Mother-daughter team goes for knockout in fight with Parkinson’s disease
Mother-daughter team goes for knockout in fight with Parkinson's
A heavy bag hangs from the ceiling of the brightly lit rehab center as twenty-four boxers snake between exercise machines rotating between stations in the makeshift boxing gym. Karen Cretaro, a 64-year-old grandmother with muscles rippling under a black tank top, circles the heavy bag and throws a series of crosses and jabs. Her short, dirty-blonde hair clings to the sweat on her forehead, and her bright, salmon-colored shoes shuffle in purposeful movements. With each punch, she hits words scribbled onto the bag’s white canvas: muscle pain, no smile, slower than slow.
“I look at the words and I think, ‘Who wrote that down?’” Cretaro said. “It’s all the same things that we all hate about living with Parkinson’s.”
The heavy bag invites boxers to vent their frustrations and literally pummel the symptoms that make living with the neurodegenerative disorder difficult. Parkinson’s disease has no cure, but medications, exercise, and sometimes surgery help manage symptoms. Patients lose motor functions as the disease slowly maroons the body, isolating it from the functions of the mind. The neurological disorder affects one in 100 people over age 60, and there are nearly 1 million people living with Parkinson’s disease in the United States, according to The Michael J. Fox Foundation.
“Parkinson’s is the fastest growing neurological disorder in older adults,” said Dr. Jeff Bauer, a researcher currently studying Parkinson’s and a professor at SUNY-Cortland. “We are passing Alzheimer’s, and several others because of its increased awareness.”
But four days a week, this soon-to-be-closing outpatient clinic treats no patients — only trains boxers. It houses Syracuse’s affiliate of Rock Steady Boxing. There are more than 500 Rock Steady Boxing affiliates around the world. The program began in 2006 in Indiana with only a few boxers and experienced exponential growth after it was featured on 60 Minutes in 2015. The non-contact boxing therapy targets the loss of motor skill functions associated with the disease.
The local chapter celebrated its one year anniversary in February, and boasts 25 boxers who attend classes. But its current location at the Centers at St. Camillus outpatient clinic is closing as the facility downsizes. Coaches Patrick VanBeveren, Julie Lombardi and Karen Cretaro are working to make sure the program can continue in a new space. They are in current talks with potential host sites, but haven’t secured a new location.
“We don’t want to lose this family that we have put together,” said Lombardi, a physical therapist who has worked extensively with Parkinson’s patients the last 20 years.
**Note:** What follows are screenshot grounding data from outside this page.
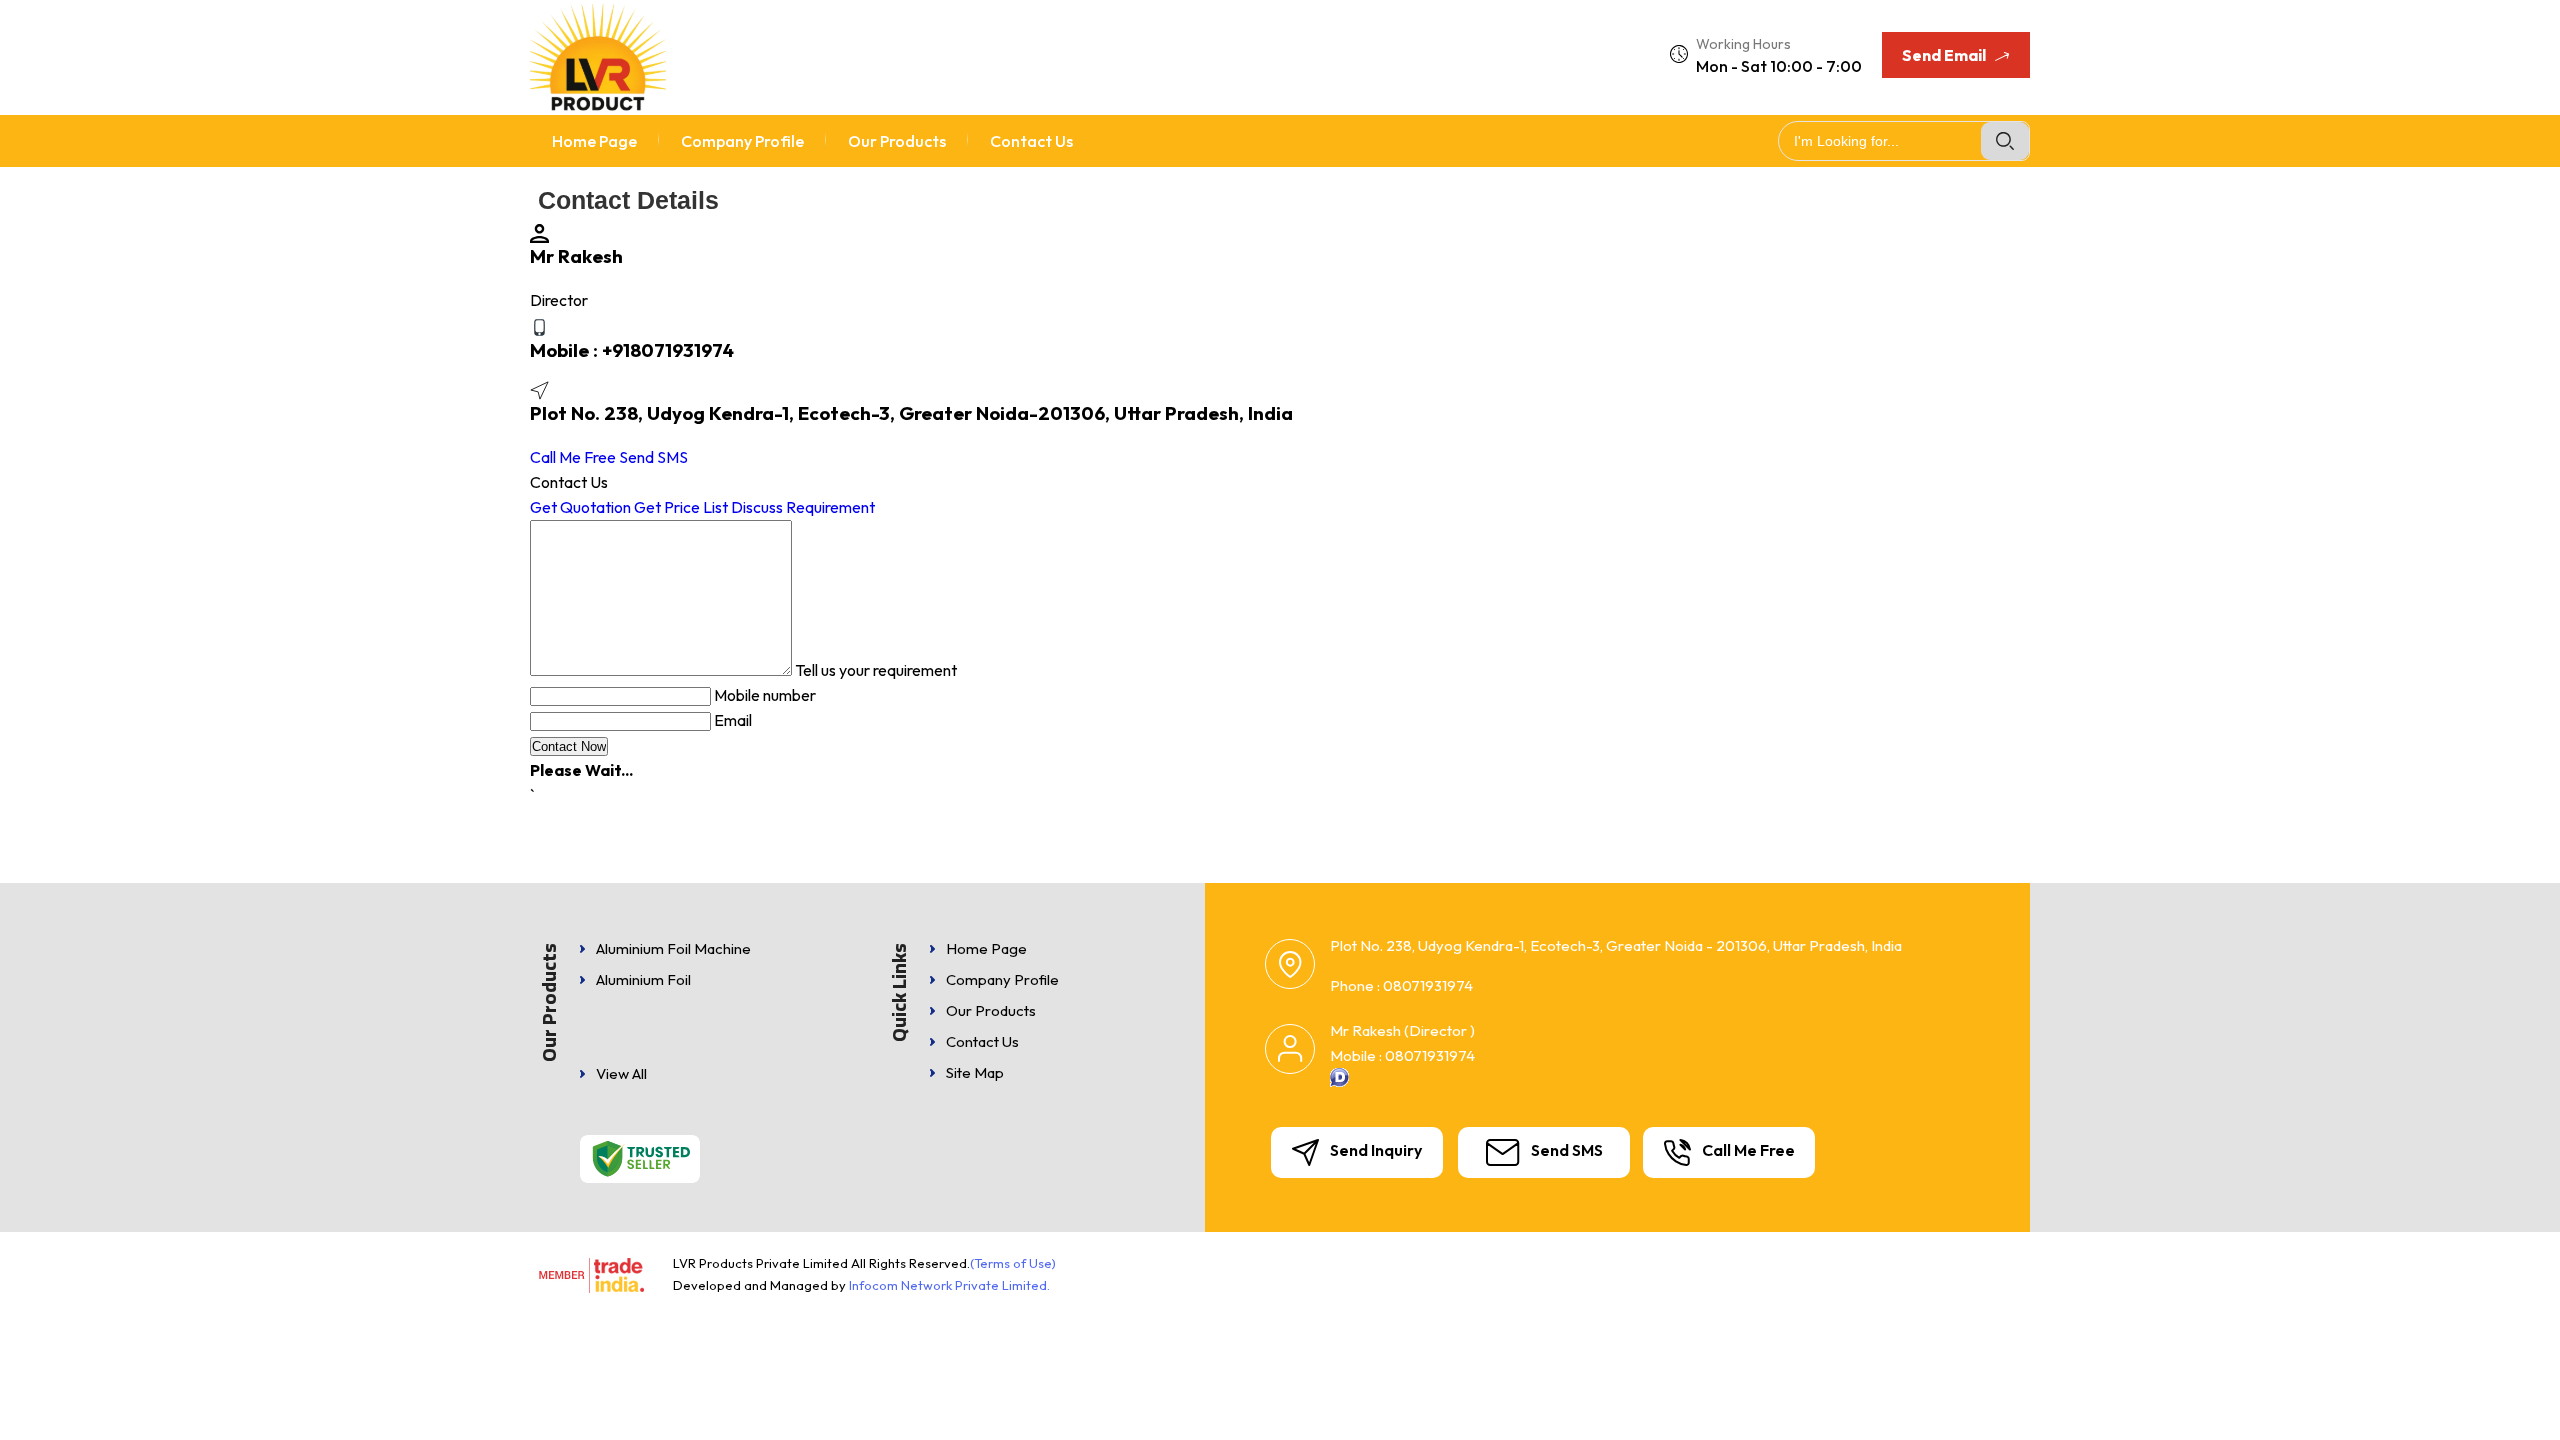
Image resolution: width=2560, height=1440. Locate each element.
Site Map (975, 1072)
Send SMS (653, 457)
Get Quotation (580, 507)
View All (621, 1073)
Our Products (897, 141)
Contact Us (1031, 141)
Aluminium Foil (643, 979)
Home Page (594, 141)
For Lombardi, those relationships represent more than the close-knit atmosphere of the clinic.Her mother, Cretaro, the boxer in salmon-colored kicks, is both coach and Parkinson’s patient. On this day, Cretaro finishes her station by walloping the punching bag on a single phrase, a single symptom that started her battle: Can’t Write.
In the family
In September 2015, after hanging up a phone call at her family-owned auto body shop in North Syracuse, Cretaro checked the notes she just scribbled. The handwriting was cramped, all the letters bent into one another — illegible. Over the course of that year before her diagnosis, more symptoms began to appear. Physical challenges that were familiar from conversations with both her physical therapist daughter and from her husband, whose father suffered from Parkinson’s. She began to try to hide these symptoms from her family, friends and customers for almost a year.
“I was always looking for signs in my husband, cramped handwriting being one of them,” Cretaro said. “I remember thinking, ‘Am I so worried about my husband getting Parkinson’s, that I’m talking myself into it?”
She went to specialists for her hoarse throat, made appointments to talk about her gait imbalance. Sitting in bed, she would convince herself that today would be the day that everything would be normal. She would will her arms to swing freely when she walked, she wouldn’t feel like she was staggering drunk when walking in a straight line, and her body wouldn’t feel so tired.
But Parkinson’s can be difficult to diagnose. “Parkinson’s is diagnosed by ruling out everything else: brain tumors, cancer, ” said Bauer. “It’s unique to each patient. It’s nice to have a recipe, and Parkinson’s doesn’t let you do that.”